One of nature's most gripping feats of survival is now better understood. For the first time, scientists from the U.S. Department of Energy's Lawrence Berkeley National Laboratory observed the chemical changes in individual cells that enable them to survive conditions that should kill them.
The team tracked the chemical changes in Desulfovibrio vulgaris, which is a single-cell bacterium that normally can only exist in an oxygen-free environment. They exposed the cells to the most hostile of conditions — air — and watched as some cells temporarily survived by initiating a well-orchestrated sequence of chemical events.
Until now, scientists have not been able to monitor, at a molecular level, the chemical changes in individual cells as they survive extreme conditions. The ability to watch this Herculean adaptation to stress, from such an up-close and real-time vantage, gives scientists an improved way to study adaptive responses in a range of microbes, such as disease-causing pathogens and microbes that play a role in photosynthesis, energy production, and geochemical phenomena. Their work was recently published online in the journal Proceedings of the National Academy of Sciences.
"We can now follow chemical changes in living bacteria as they respond to extreme environments. This opens up a new window into how bacteria adapt and carry out some of life's most important processes," says Hoi-Ying Holman, a staff scientist in Berkeley Lab's Earth Sciences Division.
To achieve this milestone, the team used the Advanced Light Source, a synchrotron and national user facility located at Berkeley Lab that generates bright light for scientific research. In a pioneering approach, they used a beamline equipped with a high-resolution infrared microscope to detect the molecular signatures of a cell's biochemical and metabolic activity, such as spikes in levels of free radicals and organic acids.
Specifically, the infrared microscope tracks the instantaneous response of hydrogen bond structures in cellular water as their immediate surroundings change. The spectral measurements indicate changes in hydrogen bonds, which in turn indicate changes in the presence of ions and various molecules such as radicals and metabolites.
First, the team exposed D. vulgaris to their much-preferred oxygen-free environment. They then exposed the same group of cells to air and monitored them for several hours.

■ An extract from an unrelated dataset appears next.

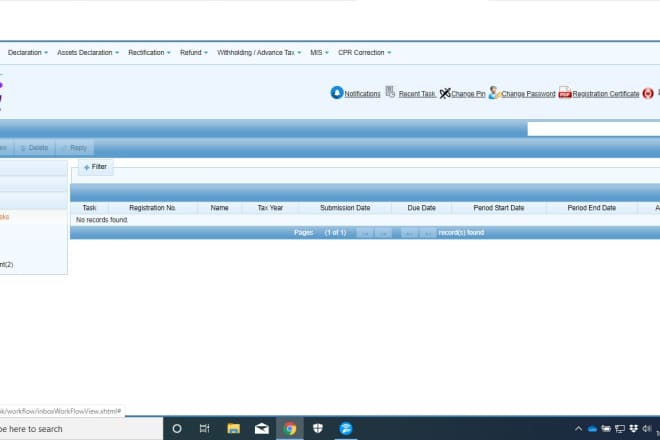
Task: Open the MIS menu
Action: click(x=319, y=52)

The foreign environment proved too much for many cells; they died due to a toxic accumulation of free radicals. But some cells with adequate stores of energy survived.
And for the first time, thanks to the high-sensitivity synchrotron infrared beamline, the scientists watched as the surviving cells unleashed a series of metabolic changes that enabled them to endure in the presence of oxygen, like a fish out of water.
"We monitored several molecules simultaneously in the same bacteria, and watched their metabolic response to stress and extreme conditions," says Holman. "We found that multiple chemical processes allow them to adapt."
The scientists studied D. vulgaris because the bacterium, which is among a class of bacteria that reduce sulfate, plays a critical role in many important geochemical processes such as element and nutrient cycling in soils. It also assists in bioremediation and may someday be used to aid energy production and carbon sequestration efforts.
D. vulgaris also intrigues scientists because it is an obligate anaerobe — meaning it can't survive in the presence of oxygen — yet it participates in many geochemical processes in which oxygen levels fluctuate. For example, it thrives in algae mats, which produce very high concentrations of oxygen during the day.
Scientists have puzzled over this riddle for years. They've studied the bacterium's gene expression, which provides valuable clues to how it adapts. But, as Holman explains, scientists must also understand the ever-changing chemistry inside a cell in order to fully understand its gene expression and adaptive-response pathways.
Scientists have also teased out the chemical changes in the bacterium by studying different cells at various stages in a population of cells. This is not the same as studying the same cell over time, however.
"We are studying the same individuals as opposed to studying the population. We want to watch the same cells over time and not rely on the assumption that all cells within a population behave the same," says Holman. "This work, which represents a new way to study adaptive response in individual cells, is made possible by the great progress we've made in synchrotron infrared cellular imaging."